**TASK TO COMPLETE**
Every line from the line containing "Benchmarking Sickness: Resetting" through the final line below is to be repeated exactly; no other line is.

* * *

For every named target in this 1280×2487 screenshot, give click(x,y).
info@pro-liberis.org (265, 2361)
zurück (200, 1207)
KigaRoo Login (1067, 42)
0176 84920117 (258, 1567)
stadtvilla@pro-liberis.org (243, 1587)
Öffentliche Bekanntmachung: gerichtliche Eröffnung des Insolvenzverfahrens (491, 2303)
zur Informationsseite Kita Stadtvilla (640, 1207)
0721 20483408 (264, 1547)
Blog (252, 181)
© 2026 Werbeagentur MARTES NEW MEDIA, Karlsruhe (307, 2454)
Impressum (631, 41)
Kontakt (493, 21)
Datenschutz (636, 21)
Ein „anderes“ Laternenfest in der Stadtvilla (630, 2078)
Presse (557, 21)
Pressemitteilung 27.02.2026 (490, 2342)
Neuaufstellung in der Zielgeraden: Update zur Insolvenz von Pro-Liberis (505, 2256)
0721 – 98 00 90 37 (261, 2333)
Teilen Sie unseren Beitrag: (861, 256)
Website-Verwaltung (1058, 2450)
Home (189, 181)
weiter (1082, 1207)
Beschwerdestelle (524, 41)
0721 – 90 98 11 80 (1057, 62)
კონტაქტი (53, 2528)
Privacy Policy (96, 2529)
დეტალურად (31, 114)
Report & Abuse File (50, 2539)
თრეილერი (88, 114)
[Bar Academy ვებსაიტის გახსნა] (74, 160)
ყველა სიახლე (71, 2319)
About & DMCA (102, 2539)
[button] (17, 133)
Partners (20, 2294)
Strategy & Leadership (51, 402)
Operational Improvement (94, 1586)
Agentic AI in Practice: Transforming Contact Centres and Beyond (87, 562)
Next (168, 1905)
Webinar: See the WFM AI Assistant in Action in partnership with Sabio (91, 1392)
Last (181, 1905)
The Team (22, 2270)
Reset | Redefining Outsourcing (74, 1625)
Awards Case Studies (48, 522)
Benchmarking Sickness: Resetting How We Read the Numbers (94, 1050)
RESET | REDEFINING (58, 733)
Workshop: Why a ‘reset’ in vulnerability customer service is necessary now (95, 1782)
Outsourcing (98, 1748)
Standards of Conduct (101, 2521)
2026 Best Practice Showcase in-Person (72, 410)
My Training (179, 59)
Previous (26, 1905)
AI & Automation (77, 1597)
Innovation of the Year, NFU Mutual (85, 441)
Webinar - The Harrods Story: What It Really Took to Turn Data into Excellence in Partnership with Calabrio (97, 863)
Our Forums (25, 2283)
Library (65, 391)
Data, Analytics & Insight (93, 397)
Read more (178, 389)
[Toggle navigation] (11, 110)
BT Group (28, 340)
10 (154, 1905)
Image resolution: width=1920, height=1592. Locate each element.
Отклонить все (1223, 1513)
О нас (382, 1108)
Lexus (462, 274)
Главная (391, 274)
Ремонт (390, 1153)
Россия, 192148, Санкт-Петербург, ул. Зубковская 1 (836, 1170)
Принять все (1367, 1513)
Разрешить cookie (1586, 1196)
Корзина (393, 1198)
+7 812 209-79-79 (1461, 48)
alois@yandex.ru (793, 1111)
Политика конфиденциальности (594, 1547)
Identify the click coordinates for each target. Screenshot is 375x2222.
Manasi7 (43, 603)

* * *

**RESULT FOR THIS TASK**
Benchmarking Sickness: Resetting How We Read the Numbers (94, 1050)
RESET | REDEFINING (58, 733)
Workshop: Why a ‘reset’ in vulnerability customer service is necessary now (95, 1782)
Outsourcing (98, 1748)
Standards of Conduct (101, 2521)
2026 Best Practice Showcase in-Person (72, 410)
My Training (179, 59)
Previous (26, 1905)
AI & Automation (77, 1597)
Innovation of the Year, NFU Mutual (85, 441)
Webinar - The Harrods Story: What It Really Took to Turn Data into Excellence in Partnership with Calabrio (97, 863)
Our Forums (25, 2283)
Library (65, 391)
Data, Analytics & Insight (93, 397)
Read more (178, 389)
[Toggle navigation] (11, 110)
BT Group (28, 340)
10 (154, 1905)
Image resolution: width=1920, height=1592. Locate each element.
Отклонить все (1223, 1513)
О нас (382, 1108)
Lexus (462, 274)
Главная (391, 274)
Ремонт (390, 1153)
Россия, 192148, Санкт-Петербург, ул. Зубковская 1 (836, 1170)
Принять все (1367, 1513)
Разрешить cookie (1586, 1196)
Корзина (393, 1198)
+7 812 209-79-79 (1461, 48)
alois@yandex.ru (793, 1111)
Политика конфиденциальности (594, 1547)
Identify the click coordinates for each target. Screenshot is 375x2222.
Manasi7 (43, 603)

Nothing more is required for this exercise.